Deception, lies, and damn lies don't get nearly enough attention. Chris Christie seems to be an exception, but in the end, neither he, Dick Cheney, Karl Rove, nor any number of a long list of folks who deserve hard jail time will get more than a slap on the hand compared to Bradley Manning and what's been proposed for Edward Snowden. Why? Those in power are part of the issuing authority while the others, in their humanitarian and patriotic actions, blow the doors off the safe of things the government never wants you to know, but it is only in your best interest to know.
Most people seem to have decided it's the way things are and the way they're gonna be. Pandora's box is open. Maybe developments surrounding the Patriot Act are one reason for that, but there's also a longer history of what helped to make the Patriot Act possible. Many books have been written about it, chances are you've read one of them. But as I was poking around during the past few weeks, I ran across a few things that were both funny and, upon reflection, made me uncomfortable.
It's possible that America has been better at propaganda and mass media manipulation than anyone else for a long, long time, even though for a lot people what that conjures up is the hammer and sickle or the Nazi propaganda machine. Effective as that was, one has to wonder how the Nazis viewed our own. I imagine Josef Geobbels reeling from Disney's anti-Nazi cartoon short Der Fuehrer's Face, then scrambling to try to harness the German film industry as effectively as the Roosevelt administration did with The Spirit of '43, which blamed taxes on Hitler and Hirohito.

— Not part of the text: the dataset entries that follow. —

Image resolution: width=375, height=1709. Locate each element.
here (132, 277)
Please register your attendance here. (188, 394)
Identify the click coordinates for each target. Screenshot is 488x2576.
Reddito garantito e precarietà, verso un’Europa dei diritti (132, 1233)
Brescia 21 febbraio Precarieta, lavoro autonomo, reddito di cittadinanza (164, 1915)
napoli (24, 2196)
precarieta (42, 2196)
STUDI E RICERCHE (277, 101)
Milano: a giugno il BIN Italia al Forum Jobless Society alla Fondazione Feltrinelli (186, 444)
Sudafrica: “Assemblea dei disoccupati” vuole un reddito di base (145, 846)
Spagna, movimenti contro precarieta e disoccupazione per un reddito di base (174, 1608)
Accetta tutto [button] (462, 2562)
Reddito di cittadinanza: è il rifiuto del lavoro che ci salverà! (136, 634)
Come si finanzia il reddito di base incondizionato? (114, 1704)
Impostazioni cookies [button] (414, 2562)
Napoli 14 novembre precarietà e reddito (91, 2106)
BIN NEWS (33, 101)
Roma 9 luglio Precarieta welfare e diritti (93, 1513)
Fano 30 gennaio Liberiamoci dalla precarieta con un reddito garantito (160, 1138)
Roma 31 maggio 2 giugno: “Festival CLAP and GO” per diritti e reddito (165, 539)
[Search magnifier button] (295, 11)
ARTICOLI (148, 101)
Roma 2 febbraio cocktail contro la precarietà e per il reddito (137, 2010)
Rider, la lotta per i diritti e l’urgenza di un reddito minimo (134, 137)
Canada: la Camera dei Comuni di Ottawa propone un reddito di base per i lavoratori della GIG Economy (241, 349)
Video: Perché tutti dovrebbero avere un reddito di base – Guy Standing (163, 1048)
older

Whatever the propaganda said, being a former target and war criminal didn't prevent you from becoming a member of the home team. Nazi propagandists were a second group, along with rocket scientists, that Uncle Sam scooped up after the war and put to work in Project Paperclip, as propagandizing was morphed into psyops at home and abroad. The Nazis that were brought home were not a few dozen special individuals, like SS Major Werner Von Braun, but over 1600 and maybe hundreds more, many of whom were classified as ardent Nazis and led very privileged lives in post-war America, like Walter Dornberger, who became Vice President of Bell Aerospace.
But Bradley Manning gets 35 years, and the president wants to see Edward Snowden prosecuted under the 1917 Espionage Act, which would make the proceeding a closed door affair.
(If you're interested, PecosBill provides a long list of films that Disney made during World War 2.)